_Task brief_
Rewrite the items from the line containing "How do I perform: Click the Error" down to the line containing "click(x=511, y=335)", replacing "axis title" with "axis label" and leaving everything else unchanged.

-=-=-

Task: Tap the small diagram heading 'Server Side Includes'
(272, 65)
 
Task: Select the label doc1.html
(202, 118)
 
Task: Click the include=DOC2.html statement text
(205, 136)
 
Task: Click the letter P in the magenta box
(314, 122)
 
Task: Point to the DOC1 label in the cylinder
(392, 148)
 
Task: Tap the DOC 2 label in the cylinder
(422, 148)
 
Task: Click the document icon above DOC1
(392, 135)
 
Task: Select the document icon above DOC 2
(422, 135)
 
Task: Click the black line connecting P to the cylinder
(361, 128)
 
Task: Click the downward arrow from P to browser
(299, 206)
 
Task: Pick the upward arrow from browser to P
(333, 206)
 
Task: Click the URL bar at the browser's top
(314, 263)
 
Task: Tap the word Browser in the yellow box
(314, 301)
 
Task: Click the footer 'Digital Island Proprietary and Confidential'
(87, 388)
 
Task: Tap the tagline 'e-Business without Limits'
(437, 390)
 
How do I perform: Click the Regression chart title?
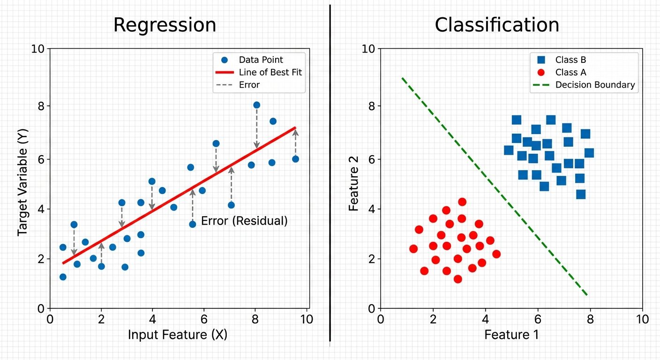click(x=165, y=25)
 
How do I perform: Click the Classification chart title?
click(x=497, y=25)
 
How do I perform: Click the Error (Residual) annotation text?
click(x=244, y=221)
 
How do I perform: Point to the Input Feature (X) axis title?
click(x=178, y=335)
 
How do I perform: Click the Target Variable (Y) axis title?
click(x=22, y=179)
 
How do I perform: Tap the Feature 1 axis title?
click(x=511, y=335)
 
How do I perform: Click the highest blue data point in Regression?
click(x=256, y=105)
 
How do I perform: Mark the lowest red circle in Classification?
click(x=458, y=279)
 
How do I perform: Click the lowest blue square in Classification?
click(x=581, y=194)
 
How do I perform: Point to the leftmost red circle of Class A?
click(x=413, y=249)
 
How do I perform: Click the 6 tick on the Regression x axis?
click(x=203, y=320)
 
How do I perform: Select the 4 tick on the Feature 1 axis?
click(x=485, y=320)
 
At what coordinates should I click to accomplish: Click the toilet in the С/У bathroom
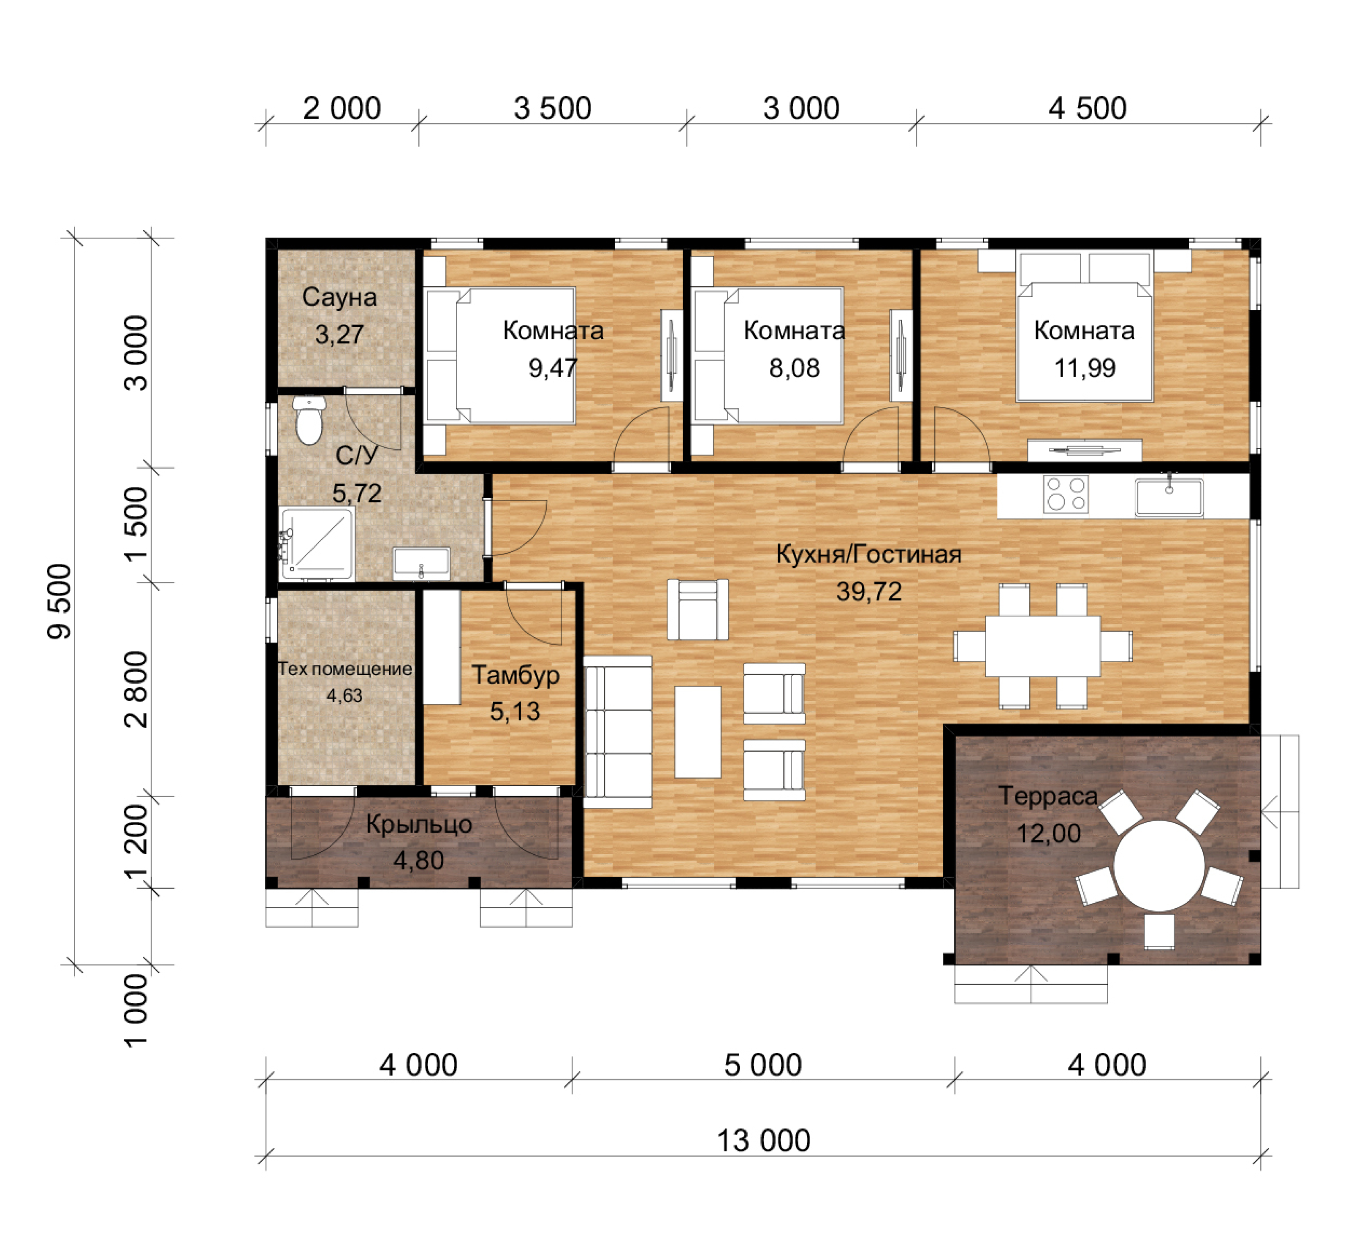pyautogui.click(x=309, y=420)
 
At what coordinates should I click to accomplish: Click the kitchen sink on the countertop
pyautogui.click(x=1169, y=497)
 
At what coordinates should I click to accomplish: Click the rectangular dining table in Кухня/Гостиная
pyautogui.click(x=1043, y=646)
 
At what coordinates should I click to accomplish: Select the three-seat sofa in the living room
pyautogui.click(x=617, y=732)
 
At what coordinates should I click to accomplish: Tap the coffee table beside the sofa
pyautogui.click(x=698, y=732)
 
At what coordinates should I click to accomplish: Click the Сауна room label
pyautogui.click(x=339, y=297)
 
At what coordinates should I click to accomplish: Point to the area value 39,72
pyautogui.click(x=869, y=591)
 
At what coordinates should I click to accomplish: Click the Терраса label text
pyautogui.click(x=1049, y=796)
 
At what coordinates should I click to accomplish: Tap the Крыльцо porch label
pyautogui.click(x=419, y=825)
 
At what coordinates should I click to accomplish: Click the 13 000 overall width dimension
pyautogui.click(x=763, y=1140)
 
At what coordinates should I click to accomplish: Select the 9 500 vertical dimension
pyautogui.click(x=59, y=601)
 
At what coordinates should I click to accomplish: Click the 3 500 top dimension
pyautogui.click(x=553, y=109)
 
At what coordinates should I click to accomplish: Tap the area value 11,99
pyautogui.click(x=1085, y=368)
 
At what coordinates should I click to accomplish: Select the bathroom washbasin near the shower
pyautogui.click(x=421, y=563)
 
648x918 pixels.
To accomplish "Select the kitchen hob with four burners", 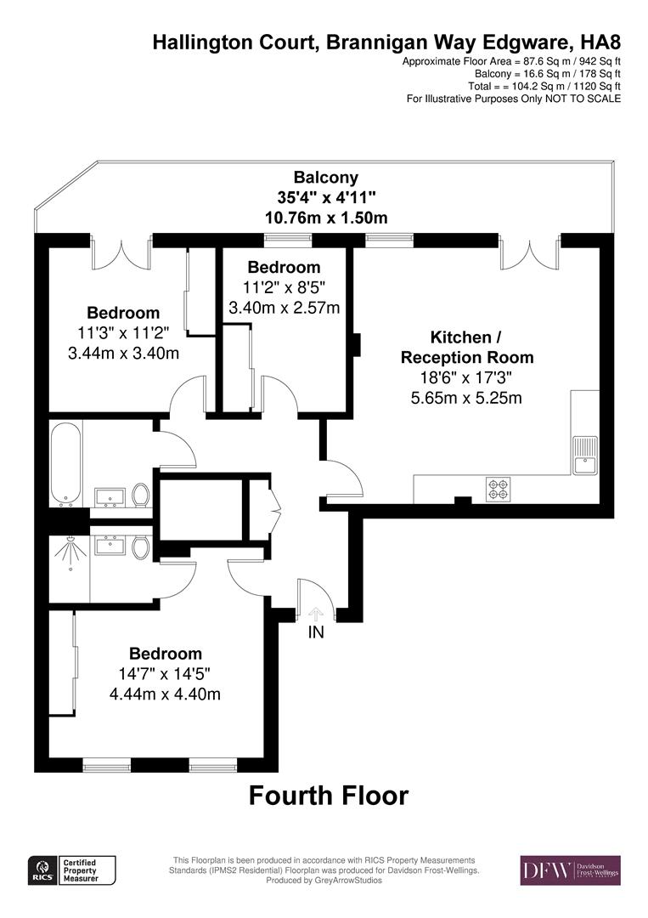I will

-=-=-

_Solution for this problem_
How do I perform: Click the Error (Residual) annotation text?
click(x=244, y=221)
 
How do I perform: Point to the Input Feature (X) axis label?
click(x=178, y=335)
 
How do I perform: Click the Target Variable (Y) axis label?
click(x=22, y=179)
 
How do I perform: Tap the Feature 1 axis label?
click(x=511, y=335)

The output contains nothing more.